The concession company does not seek to overturn the park service’s award of the new $2 billion, 15-year Yosemite concessions contract to Aramark.
“We feel we have to change the names”, Yosemite spokesman Scott Gediman said Thursday.
Park officials are making the changes to avoid disruptions to visitors with reservations during the transition to a new concessionaire, Aramark, on March 1. Ideally, the government would own these marks, and it could license them to concessions operators for the duration of their contracts. Curry Village would become Half Dome Village.
Visitors headed to Yosemite National Park this year might notice a few changes. That name he said is in the public domain and the name of the park itself will not change. It claims that Delaware North had no authorization when, in, 2002, it filed applications to trademark everything from the names of Yosemite’s iconic hotels to the very name of the park.
The company contended it should be paid this money if another company secured the Yosemite contract.
“(DNCY) is shocked and disappointed that the National Park Service would announce unnecessary changes to the beloved names of places in Yosemite National Park”, the company wrote in a response.
DNC Parks & Resorts at Yosemite, Inc., an arm of Delaware North, which is run by Boston Bruins’ owner Jeremy Jacobs, is offering the incoming concessionaire an opportunity to buy the trademarks for million.
Justice Department attorney John Robertson wrote in court papers that the company “wildly inflated” the value of the trademark names at $51 million. He added that Delaware North has “breached its duty of good faith and fair dealing”.
Instead, the suit seeks an unspecified amount of damages from the park service.
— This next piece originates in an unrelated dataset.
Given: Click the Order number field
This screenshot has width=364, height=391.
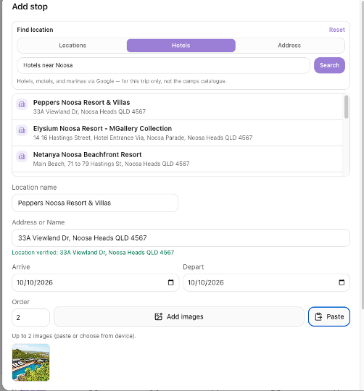Looking at the screenshot, I should click(30, 317).
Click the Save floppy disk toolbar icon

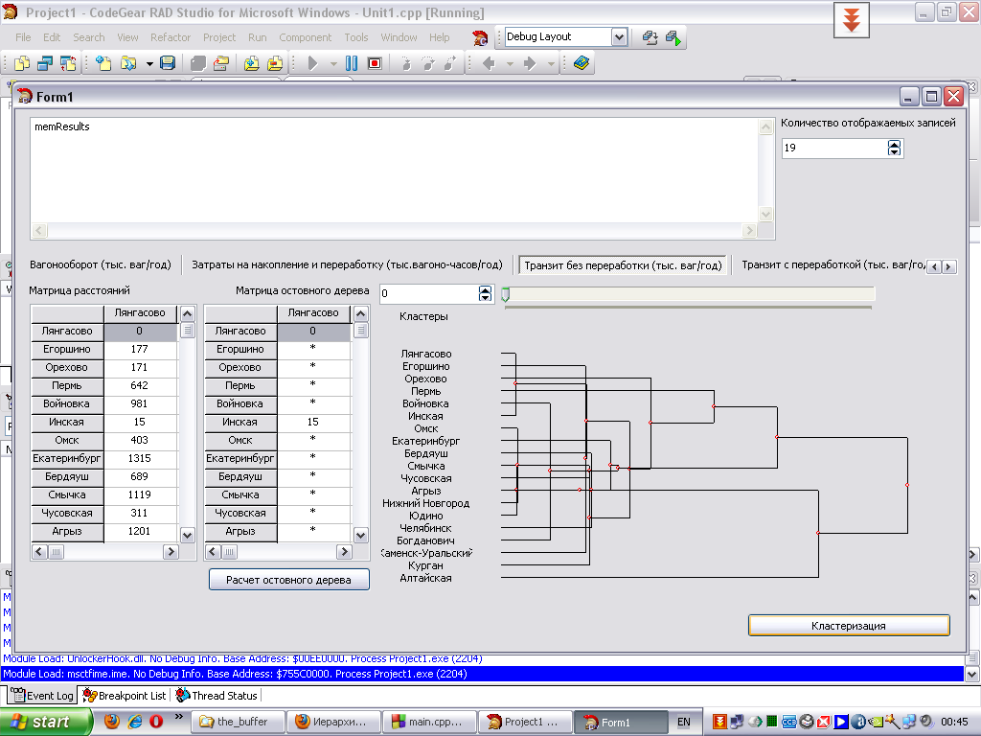pos(168,63)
And Delaware North seems to view this trick as a business model: It also has concessions at the Kennedy Space Center and Sequoia National Park, and – surprise – it has applied to trademark the words “Space Shuttle Atlantis” and “Wuksachi Lodge”.
Lenau also worries about stripping away the Native American heritage of Yosemite by turning the Ahwahnee into the Majestic Yosemite Hotel and the Wawona Hotel to Big Trees Lodge.